The film was marketed as 2003’s The Core, but in space, which played up the action adventure of the mission at the expense of the thematic nucleus of the story. I suspect some audiences went into this expecting a sci-fi space adventure and were baffled by how much of it involved discussions of morality. Sunshine is a hard-to-characterize film that doesn’t fit easily into the genre it presents as. It’s neither the cerebral, organ-powered space romp of Christopher Nolan’s Interstellar nor the grounded “word problem brought to life for 144 minutes” that was Ridley Scott’s The Martian. So I don’t hold it against anyone for not enjoying it. I also don’t assume that this movie is for everyone.
Sunshine stuck with me long after I heard the sound of the Icarus I’s distress beacon ominously echoing in the background of the end credits. The cast adds a lot of interesting interpersonal and psychological texture to what would otherwise be a bleak and unbelievable premise, turning an impossible space mission into a tense survival thriller. The way cinematographer Alwin Küchler uses lighting not only makes for shots so gorgeous you’ll want to pause the film and drink them in; it basically turns the sun itself into a main character. And yes, it has a spectacular score. Yet, as the unapologetic liberal arts nerd that I am, the most lasting qualities of Sunshine for me were the philosophical themes.

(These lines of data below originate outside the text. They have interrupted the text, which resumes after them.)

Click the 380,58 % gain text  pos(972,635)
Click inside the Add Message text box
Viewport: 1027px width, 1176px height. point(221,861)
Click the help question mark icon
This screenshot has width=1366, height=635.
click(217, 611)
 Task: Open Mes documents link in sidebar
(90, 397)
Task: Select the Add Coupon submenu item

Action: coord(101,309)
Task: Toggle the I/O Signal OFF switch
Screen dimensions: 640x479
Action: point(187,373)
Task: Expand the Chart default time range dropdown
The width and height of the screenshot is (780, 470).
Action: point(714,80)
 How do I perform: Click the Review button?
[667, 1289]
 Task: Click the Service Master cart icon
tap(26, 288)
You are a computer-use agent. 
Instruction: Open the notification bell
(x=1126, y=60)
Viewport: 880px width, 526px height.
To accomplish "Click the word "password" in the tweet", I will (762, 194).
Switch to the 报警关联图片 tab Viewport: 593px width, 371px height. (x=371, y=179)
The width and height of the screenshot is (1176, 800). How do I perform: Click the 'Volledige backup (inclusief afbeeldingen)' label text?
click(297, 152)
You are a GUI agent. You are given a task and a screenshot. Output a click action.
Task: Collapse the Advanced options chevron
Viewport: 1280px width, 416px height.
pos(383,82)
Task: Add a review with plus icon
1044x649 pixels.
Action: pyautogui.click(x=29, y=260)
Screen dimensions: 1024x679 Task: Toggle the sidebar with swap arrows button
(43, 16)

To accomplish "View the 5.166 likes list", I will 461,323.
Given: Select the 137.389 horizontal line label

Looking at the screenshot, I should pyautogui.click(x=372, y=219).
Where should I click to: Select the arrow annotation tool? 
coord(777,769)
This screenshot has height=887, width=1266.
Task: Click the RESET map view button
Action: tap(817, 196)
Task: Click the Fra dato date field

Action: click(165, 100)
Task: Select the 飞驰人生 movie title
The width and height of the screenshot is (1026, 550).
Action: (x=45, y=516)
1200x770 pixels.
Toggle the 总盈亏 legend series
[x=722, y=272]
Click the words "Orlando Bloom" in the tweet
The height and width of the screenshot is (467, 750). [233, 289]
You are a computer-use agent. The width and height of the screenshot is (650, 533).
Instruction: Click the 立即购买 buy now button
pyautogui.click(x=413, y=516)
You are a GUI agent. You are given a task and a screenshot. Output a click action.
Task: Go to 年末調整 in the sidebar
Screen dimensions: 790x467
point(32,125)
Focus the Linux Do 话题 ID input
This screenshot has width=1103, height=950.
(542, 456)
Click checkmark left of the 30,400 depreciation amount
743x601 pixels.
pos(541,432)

In his excellent video essay about Sunshine, Like Stories of Old articulates how:
“What I find most interesting about Sunshine is how it not only presents the variety of attitudes towards our inescapable fate, but it also explores the interplay between them; explores how different outlooks can lead to the same virtues and vices, to courage as well as cowardice, to both hope and despair. We see how a spiritual attitude can lead to a religious fanaticism where the destructive force of the sun becomes a pathway to heaven. We see how the fear of a nonbeliever can lead to a sense of self-centered entitlement that overpowers the voice of reason. We see how both spirituality and atheism can lead to humility and inspire selfless acts of incredible bravery. We see how, despite the universe’s constant attempts to prove our insignificance, we can still appreciate the sanctity of life. We can still be caring and merciful towards each other.”
This movie shines not as pure sci-fi but as a moral parable about the human condition. It’s basically a Greek myth set in the future. The core question is not actually the technical one of how the characters plan to use physics to reset the sun, but rather the metaphysical one of how they plan to spend the remaining days of their finite existence. To get a bit meta and heavy, this is the big question we’re all facing constantly, including you right now reading these words.
Like the Icarus II, we are all hurtling towards certain death at this very moment. In light of this, the most relevant philosophical question about being alive becomes Gandalf’s eternal inquiry: what to do with the time that is given to us. Will we fill it with ego and fear like Harvey? Will we embrace selfless sacrifice like Kaneda, Capa, and Mace? Sunshine dares to stare directly into this fiery abyss of a question and have faith that we’ll be able to pick out the answer for ourselves.